(DATA FOR THIS TASK)
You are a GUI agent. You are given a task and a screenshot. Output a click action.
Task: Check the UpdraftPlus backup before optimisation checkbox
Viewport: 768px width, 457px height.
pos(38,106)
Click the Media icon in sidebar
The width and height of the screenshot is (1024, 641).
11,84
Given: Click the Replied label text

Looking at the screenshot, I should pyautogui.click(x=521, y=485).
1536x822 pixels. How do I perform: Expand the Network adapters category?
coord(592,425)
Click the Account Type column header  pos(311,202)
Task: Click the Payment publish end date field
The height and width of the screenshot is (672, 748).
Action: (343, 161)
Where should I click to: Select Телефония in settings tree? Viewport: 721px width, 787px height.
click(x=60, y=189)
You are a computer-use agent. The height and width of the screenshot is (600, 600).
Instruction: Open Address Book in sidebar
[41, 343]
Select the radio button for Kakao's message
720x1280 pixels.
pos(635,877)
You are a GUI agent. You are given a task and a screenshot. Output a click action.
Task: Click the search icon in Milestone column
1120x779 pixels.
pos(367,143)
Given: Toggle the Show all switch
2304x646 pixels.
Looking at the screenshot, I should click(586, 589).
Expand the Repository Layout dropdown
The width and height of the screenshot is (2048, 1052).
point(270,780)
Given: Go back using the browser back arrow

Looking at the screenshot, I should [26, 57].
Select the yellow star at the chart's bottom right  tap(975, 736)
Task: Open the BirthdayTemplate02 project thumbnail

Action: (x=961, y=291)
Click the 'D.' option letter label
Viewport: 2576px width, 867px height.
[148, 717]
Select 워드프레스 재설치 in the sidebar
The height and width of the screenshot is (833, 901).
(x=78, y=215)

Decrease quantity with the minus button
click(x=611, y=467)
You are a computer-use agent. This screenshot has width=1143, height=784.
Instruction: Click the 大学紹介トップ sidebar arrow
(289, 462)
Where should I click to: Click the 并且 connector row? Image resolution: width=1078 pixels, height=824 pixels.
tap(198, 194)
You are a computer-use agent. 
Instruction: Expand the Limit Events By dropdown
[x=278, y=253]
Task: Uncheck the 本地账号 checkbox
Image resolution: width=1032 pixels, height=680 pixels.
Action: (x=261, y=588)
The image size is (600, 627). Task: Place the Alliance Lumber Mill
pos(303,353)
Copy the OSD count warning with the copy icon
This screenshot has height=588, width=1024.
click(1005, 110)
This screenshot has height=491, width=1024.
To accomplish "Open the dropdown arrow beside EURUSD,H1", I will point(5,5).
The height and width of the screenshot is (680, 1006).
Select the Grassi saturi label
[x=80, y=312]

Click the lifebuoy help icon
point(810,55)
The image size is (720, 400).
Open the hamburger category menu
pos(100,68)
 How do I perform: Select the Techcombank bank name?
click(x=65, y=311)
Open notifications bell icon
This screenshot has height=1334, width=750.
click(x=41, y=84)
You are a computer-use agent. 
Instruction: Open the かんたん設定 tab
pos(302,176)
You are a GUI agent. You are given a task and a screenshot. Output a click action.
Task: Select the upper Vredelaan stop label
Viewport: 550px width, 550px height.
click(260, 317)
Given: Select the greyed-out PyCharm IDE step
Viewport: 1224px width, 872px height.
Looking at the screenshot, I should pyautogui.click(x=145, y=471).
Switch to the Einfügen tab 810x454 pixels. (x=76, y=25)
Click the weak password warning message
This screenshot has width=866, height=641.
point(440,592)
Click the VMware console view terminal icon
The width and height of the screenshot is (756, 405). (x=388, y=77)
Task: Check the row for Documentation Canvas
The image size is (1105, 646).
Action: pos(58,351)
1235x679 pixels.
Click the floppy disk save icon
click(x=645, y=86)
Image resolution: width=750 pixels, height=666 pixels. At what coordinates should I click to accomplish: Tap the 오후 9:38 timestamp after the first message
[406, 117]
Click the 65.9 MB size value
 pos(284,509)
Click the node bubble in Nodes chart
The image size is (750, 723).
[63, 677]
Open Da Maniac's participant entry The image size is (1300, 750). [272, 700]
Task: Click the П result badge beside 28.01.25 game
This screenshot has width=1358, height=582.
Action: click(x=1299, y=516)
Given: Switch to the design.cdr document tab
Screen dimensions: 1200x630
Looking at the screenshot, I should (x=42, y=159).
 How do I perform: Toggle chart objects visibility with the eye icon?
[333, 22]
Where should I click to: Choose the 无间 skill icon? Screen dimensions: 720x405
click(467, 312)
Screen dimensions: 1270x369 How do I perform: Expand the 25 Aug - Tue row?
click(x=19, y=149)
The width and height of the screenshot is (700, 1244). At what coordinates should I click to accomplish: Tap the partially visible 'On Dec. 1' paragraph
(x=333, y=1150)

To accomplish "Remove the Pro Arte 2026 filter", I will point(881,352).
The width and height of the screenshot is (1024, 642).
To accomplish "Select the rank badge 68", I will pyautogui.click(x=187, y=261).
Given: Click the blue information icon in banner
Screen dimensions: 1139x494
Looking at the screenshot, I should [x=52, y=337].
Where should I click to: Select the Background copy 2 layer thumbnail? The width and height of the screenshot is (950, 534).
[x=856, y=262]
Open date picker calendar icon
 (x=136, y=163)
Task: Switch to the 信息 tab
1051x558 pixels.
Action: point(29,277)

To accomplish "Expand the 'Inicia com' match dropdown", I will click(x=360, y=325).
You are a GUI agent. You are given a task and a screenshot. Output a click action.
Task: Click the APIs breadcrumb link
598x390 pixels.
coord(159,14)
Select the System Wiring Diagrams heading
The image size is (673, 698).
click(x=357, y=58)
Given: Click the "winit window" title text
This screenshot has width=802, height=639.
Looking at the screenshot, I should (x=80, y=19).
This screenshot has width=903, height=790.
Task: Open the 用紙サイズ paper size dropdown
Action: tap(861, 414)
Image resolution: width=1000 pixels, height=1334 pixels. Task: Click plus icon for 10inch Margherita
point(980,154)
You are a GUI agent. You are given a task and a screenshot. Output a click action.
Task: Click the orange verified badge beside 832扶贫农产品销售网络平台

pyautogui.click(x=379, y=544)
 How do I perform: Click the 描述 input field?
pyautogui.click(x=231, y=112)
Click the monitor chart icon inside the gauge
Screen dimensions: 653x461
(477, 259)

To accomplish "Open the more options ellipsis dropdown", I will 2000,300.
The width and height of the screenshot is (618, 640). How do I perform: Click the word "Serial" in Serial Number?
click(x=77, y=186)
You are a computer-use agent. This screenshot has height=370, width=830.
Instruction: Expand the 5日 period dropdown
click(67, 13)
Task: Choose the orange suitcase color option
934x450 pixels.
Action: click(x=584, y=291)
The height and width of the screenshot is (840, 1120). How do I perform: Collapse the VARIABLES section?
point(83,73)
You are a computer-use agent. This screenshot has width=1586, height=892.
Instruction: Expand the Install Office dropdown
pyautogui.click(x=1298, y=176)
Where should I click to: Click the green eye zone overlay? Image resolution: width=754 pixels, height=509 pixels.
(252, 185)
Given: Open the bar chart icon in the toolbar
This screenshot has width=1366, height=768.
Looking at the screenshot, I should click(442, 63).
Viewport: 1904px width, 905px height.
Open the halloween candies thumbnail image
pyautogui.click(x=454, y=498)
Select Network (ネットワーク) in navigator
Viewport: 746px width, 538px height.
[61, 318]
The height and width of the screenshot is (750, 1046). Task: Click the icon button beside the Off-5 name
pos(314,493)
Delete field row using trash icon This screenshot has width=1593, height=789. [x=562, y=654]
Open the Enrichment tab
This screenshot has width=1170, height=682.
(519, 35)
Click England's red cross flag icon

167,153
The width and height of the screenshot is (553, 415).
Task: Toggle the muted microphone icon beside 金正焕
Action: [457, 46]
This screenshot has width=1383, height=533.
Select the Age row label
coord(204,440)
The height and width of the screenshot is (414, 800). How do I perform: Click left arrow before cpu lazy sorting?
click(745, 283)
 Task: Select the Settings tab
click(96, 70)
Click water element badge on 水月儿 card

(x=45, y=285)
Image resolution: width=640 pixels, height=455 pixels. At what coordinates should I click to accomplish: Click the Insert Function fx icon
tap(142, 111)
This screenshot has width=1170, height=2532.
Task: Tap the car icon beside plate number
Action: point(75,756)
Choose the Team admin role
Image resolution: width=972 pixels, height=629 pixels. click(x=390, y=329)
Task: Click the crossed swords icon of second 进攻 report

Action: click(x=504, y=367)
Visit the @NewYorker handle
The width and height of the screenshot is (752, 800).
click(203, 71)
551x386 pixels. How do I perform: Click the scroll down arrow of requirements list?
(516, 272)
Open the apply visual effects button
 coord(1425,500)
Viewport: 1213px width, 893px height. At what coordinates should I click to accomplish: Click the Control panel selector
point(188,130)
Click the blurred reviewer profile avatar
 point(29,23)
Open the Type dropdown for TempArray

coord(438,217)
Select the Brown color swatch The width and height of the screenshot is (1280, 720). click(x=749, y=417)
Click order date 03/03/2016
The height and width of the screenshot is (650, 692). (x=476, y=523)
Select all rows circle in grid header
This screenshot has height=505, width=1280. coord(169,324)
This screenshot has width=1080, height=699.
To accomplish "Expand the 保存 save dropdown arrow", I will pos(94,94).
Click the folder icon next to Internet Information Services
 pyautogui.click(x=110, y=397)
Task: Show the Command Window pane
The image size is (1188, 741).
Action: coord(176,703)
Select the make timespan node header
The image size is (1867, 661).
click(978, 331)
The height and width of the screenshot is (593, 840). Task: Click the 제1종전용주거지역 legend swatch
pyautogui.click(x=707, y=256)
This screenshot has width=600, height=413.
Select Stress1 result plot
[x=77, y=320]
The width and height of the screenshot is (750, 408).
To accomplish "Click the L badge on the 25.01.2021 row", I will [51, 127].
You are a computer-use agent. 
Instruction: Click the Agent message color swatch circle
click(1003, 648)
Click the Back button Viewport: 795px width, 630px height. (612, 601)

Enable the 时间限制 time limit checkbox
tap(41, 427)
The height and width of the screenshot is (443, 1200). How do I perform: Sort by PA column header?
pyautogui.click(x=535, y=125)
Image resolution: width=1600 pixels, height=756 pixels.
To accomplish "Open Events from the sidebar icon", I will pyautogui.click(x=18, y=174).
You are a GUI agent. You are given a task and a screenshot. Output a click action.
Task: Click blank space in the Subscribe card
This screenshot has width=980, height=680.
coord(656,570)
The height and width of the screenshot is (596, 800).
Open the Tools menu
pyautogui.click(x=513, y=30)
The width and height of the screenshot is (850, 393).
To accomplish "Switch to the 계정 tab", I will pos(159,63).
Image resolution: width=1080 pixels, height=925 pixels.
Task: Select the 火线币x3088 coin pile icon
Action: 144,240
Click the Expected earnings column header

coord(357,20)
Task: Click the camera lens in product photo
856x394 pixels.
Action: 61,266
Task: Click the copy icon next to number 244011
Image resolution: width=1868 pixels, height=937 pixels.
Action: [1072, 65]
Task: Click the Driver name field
(End DATA FOR THIS TASK)
Your answer should consist of the lines above that hold the word "warning", copied exactly.

# TASK RESPONSE:
Copy the OSD count warning with the copy icon
Click the weak password warning message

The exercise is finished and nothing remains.